We met some friends for dinner Saturday night and I have to say: I had the best time I've had out in a long time. We shut the place down (at 10pm, hahaha we're old) and really didn't want to leave. We ate more food than should be legal, we shared forks (I love being that comfortable with people) and stories of animal treachery. I learnt about how dolphins are assholes - we've decided they're the monkeys of the sea. I'd tell you all about it, but I don't want to shatter your illusions of Flipper grandeur, so believe me when I say: Monkeys of the sea, people, minus the opposable thumbs. I think that about says it all. I feel badly, though, that Jennie's birthday had to be shadowed by tales of violent dolphin shenanigans, but I guess the Truth isn't really concerned about birthday celebrations, that bitch.

August 19, 2008




As I've mentioned, I'm also overwhelmed with zucchini. Fortuitously, I came across a recipe from Elise (one of my fave food blogs) for zucchini bread that uses both pineapple and raisins. It reminded me a lot of my favorite carrot cake recipe, so I decided to give it a whirl.
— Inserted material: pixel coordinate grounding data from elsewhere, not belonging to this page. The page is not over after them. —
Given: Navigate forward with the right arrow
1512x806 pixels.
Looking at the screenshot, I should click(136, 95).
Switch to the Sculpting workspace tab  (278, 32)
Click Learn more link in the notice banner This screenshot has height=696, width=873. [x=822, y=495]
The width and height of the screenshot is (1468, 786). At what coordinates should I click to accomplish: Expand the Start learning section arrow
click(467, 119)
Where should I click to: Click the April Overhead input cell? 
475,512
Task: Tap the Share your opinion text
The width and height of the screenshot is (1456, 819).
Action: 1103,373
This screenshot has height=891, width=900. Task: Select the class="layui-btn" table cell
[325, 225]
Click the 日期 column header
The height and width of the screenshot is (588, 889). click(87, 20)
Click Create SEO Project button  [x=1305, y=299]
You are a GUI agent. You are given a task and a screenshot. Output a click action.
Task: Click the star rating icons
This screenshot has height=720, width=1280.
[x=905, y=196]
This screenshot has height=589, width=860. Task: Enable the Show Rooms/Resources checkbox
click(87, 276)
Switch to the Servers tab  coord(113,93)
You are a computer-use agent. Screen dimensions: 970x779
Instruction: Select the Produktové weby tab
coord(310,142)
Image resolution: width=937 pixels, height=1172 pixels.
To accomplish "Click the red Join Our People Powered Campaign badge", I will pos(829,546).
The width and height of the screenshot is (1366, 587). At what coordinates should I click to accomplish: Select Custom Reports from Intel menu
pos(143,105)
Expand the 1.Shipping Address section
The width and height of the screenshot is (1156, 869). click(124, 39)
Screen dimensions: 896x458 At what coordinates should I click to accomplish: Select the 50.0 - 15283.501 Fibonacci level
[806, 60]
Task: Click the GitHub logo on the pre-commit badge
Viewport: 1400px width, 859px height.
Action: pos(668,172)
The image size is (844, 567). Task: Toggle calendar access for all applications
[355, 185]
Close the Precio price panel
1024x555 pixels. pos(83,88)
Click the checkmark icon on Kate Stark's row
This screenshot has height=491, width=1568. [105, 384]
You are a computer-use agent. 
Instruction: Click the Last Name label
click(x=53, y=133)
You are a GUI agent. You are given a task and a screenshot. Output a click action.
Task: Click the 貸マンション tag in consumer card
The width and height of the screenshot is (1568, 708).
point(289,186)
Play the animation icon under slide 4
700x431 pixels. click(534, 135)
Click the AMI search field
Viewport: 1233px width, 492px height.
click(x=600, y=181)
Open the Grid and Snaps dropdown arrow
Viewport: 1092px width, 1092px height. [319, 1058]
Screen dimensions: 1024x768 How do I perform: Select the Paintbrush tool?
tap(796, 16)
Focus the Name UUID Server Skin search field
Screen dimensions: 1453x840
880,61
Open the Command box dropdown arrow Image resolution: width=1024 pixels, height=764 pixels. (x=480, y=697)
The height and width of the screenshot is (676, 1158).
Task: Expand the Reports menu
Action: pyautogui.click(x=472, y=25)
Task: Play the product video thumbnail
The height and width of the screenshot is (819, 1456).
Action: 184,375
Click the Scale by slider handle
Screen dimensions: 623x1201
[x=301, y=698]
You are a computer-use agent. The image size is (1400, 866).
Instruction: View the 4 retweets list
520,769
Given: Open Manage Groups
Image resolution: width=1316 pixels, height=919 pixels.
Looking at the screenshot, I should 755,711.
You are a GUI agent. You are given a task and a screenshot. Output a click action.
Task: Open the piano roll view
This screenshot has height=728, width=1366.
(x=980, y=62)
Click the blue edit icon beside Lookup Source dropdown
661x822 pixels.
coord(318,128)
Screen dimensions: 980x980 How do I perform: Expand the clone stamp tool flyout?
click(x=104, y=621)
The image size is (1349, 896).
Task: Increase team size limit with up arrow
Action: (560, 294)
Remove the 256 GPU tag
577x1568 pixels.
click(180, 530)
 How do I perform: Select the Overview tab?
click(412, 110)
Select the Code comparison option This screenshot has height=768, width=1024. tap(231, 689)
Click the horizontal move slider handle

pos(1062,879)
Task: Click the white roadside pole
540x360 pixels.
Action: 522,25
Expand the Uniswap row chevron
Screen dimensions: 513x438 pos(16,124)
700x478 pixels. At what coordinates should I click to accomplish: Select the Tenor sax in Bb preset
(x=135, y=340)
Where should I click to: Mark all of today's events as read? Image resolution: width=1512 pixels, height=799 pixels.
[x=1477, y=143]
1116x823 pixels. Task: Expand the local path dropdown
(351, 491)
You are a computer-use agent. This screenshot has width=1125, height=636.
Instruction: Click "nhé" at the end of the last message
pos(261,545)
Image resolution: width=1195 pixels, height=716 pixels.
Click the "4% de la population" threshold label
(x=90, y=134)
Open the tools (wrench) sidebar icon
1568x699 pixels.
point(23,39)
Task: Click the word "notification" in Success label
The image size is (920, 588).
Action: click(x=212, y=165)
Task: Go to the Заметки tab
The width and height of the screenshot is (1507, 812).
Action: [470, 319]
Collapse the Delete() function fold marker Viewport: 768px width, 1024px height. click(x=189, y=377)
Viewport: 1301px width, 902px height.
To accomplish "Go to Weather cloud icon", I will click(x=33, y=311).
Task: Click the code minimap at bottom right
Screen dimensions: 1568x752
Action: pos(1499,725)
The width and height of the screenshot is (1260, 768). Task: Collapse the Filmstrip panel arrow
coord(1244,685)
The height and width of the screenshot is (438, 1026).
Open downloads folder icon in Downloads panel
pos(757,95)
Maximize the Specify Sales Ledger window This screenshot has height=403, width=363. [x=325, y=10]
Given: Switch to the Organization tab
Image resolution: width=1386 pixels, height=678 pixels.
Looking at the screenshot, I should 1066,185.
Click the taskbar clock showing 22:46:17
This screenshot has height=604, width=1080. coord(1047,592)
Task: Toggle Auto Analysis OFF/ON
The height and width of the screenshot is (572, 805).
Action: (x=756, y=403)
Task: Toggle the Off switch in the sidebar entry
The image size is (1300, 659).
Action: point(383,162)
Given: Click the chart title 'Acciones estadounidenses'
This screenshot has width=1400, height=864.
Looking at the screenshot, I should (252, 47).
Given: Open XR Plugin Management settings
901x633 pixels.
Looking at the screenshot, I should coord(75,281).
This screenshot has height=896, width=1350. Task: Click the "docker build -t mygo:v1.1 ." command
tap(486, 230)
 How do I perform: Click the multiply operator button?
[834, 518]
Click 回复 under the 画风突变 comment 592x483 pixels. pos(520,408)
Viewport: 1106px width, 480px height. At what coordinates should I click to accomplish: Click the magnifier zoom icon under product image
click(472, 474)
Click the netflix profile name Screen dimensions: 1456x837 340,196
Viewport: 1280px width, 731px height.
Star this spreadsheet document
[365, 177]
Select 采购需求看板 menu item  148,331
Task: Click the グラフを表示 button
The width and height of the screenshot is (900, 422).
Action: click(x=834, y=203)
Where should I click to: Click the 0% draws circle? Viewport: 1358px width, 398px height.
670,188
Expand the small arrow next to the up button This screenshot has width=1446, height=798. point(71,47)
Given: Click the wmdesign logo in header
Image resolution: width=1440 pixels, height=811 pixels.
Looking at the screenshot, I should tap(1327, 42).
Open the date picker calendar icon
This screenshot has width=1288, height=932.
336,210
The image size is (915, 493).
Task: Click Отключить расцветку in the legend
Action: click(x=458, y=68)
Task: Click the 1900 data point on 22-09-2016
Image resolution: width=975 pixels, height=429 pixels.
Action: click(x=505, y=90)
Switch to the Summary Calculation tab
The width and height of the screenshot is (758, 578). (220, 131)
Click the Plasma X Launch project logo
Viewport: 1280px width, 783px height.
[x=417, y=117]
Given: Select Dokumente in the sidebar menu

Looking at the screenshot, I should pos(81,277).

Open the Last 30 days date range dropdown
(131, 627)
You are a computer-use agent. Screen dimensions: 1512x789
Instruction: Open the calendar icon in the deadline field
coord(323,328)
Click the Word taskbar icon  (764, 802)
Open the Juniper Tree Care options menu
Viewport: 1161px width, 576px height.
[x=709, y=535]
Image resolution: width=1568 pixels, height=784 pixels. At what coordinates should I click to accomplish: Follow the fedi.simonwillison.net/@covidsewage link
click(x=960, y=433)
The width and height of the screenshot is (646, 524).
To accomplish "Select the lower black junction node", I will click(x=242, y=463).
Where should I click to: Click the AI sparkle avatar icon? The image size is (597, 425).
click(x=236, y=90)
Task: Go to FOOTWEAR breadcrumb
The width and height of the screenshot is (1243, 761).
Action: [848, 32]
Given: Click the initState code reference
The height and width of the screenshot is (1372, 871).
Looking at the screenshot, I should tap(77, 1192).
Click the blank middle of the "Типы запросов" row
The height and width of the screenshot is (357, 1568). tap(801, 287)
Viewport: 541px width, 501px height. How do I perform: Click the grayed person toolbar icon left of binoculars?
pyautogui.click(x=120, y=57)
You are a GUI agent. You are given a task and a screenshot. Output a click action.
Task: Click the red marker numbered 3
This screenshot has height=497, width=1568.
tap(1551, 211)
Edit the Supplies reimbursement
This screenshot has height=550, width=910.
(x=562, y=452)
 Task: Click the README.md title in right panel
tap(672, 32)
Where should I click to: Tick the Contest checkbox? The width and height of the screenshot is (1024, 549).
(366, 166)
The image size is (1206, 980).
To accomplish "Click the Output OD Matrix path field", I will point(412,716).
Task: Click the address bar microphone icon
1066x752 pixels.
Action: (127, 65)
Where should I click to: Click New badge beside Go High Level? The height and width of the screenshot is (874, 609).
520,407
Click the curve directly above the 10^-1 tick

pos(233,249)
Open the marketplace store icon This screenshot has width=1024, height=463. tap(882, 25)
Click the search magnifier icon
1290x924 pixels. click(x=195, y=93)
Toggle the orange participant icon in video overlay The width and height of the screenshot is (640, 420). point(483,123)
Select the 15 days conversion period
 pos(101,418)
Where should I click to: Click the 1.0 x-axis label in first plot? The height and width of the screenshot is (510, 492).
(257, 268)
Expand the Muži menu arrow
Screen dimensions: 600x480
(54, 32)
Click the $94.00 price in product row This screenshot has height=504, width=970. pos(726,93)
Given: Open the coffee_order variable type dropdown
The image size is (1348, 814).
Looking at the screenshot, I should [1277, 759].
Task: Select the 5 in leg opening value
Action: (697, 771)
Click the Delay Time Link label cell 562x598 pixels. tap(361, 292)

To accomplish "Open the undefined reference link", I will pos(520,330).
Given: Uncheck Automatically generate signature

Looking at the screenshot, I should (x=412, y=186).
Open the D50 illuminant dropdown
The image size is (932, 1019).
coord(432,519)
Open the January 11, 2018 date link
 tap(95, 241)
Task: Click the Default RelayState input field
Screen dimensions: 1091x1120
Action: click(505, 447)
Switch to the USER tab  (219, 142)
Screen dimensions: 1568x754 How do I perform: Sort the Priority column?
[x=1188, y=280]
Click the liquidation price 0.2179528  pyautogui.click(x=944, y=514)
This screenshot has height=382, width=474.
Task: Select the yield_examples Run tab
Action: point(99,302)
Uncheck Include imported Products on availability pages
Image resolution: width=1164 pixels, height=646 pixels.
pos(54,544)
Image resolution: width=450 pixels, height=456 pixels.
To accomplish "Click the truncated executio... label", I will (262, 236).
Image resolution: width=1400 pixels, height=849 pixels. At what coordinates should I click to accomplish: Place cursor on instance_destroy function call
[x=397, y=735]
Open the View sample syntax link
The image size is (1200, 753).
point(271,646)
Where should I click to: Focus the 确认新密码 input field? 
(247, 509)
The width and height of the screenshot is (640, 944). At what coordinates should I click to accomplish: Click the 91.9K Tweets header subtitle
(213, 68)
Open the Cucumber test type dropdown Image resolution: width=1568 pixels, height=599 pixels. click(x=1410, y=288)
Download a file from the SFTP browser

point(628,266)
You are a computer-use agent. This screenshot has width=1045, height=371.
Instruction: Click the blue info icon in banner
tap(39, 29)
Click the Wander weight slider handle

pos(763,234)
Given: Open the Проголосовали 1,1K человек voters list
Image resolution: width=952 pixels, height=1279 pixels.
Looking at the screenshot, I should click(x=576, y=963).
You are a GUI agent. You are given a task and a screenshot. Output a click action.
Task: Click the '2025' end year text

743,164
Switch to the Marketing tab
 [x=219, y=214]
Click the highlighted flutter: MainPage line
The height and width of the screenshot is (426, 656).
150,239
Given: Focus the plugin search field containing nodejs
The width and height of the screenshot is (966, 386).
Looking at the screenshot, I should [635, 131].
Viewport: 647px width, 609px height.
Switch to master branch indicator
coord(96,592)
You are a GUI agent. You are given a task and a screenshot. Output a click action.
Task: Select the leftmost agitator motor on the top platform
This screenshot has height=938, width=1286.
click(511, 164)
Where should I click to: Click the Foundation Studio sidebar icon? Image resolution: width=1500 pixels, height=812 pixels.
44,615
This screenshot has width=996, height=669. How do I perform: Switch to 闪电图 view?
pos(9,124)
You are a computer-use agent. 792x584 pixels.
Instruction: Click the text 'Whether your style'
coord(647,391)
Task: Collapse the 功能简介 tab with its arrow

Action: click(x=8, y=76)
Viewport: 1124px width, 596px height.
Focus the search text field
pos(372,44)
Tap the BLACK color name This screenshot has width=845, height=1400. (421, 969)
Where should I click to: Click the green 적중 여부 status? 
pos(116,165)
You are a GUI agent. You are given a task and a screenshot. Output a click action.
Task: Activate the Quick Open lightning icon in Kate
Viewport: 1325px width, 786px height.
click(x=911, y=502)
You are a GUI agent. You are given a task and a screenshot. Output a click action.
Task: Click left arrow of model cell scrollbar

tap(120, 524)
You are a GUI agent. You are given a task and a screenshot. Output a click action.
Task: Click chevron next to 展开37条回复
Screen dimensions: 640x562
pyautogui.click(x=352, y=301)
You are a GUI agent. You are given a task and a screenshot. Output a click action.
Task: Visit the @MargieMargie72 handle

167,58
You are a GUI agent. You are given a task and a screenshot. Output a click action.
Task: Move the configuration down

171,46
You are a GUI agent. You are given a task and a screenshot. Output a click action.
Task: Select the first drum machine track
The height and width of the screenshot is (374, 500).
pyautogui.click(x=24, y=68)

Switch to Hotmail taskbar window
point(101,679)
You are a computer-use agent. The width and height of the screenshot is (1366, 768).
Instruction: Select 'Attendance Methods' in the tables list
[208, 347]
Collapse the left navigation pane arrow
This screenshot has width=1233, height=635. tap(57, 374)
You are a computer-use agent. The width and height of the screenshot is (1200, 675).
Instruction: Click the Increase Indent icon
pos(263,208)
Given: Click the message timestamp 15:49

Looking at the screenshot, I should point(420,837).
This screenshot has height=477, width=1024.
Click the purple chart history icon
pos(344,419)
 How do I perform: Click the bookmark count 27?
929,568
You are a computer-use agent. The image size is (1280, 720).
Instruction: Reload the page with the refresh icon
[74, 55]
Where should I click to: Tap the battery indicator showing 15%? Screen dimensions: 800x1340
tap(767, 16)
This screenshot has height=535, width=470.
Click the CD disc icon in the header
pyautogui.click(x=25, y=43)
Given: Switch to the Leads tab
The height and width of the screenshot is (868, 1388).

It's delicious and it does taste very much like a good carrot cake, minus the frosting which admittedly is the best part of carrot cake - I suppose you could frost this bread, too. Or do what we did and eat it constantly, with abandon, until it's all gone.





Zucchini Bread with Pineapple

Ingredients

3 eggs
1 cup olive oil (I used a light olive oil - EVOO wouldn't be very good)
2 cups sugar
2 teaspoons vanilla
2 cups coarsely grated zucchini
1 can (8oz) crushed pineapple, drained
3 cups all purpose flour
2 teaspoons baking soda
1 teaspoon salt
1/2 teaspoon baking powder
1 1/2 teaspoon cinnamon
3/4 teaspoon nutmeg
1 cup chopped walnuts (I left these out - hate walnuts plus Geoff has those pesky allergies)
1 cup raisins

Method
1. Preheat oven to 350°F. In a mixer, beat eggs. Add oil, sugar, and vanilla; continue beating mixture until thick and foamy. With a spoon, stir in the zucchini and pineapple.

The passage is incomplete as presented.